Published: April 4, 2019 12:00 PM /

Reviewed By:


Space Park

It can be incredibly difficult to design a lightweight game with easy-to-grasp rules and a few components, while still providing enough strategy to keep players interested, but nailing that tension is one of the hallmarks of clean, thoughtful game design. Space Park, the newest release from Keymaster Games, perfectly straddles that line, offering immediate fun and addicting strategy.

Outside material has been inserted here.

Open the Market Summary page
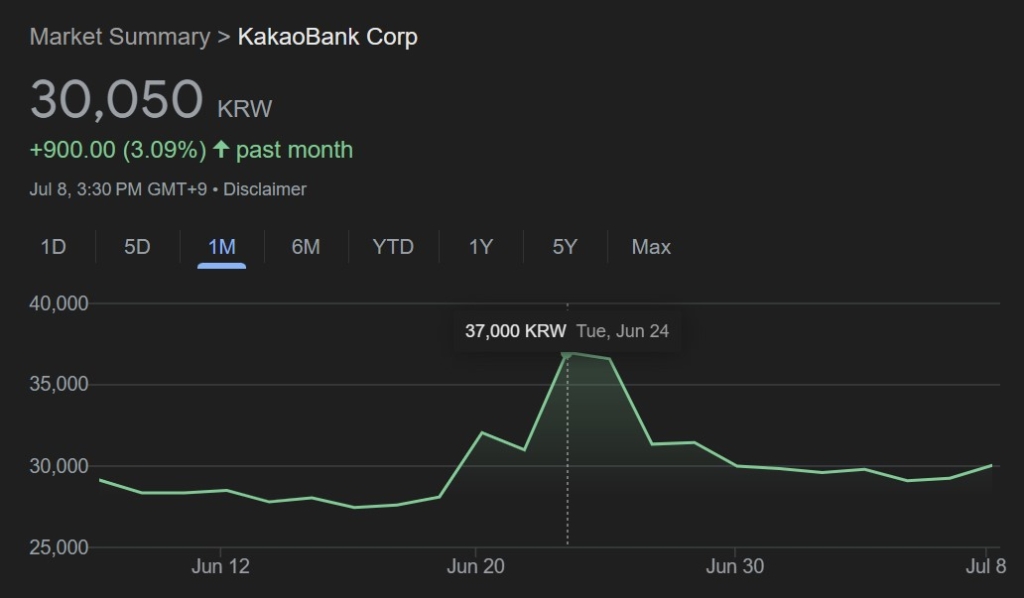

In Space Park, players are vacationers out to enjoy a scenic jaunt around the galaxy, visiting destinations like the Cosmic Canyon and the intergalactic Astral Arcade to gather resources needed to claim valuable merit badges. But players can't simply choose the location they want to utilize, one of three silver rocket ships has to be on the location a player wants to take an action on. After an action is taken, the rocket on that specific location is moved one space clockwise around the board. Of these locations, three of the seven provide a different type of resource (red, green, and purple crystals), and the four others allow you to trade a resource for a point, trade in resources to fulfill your merit badge objectives, draw a new merit badge, and gain control of a little robot buddy who helps you gain more resources. These merit badges often require some combination of the three available resources, combo off of each other, or have their own static bonuses once fulfilled. The first player to spend their resources to earn 20 points worth of merit badges wins the game, simple as that.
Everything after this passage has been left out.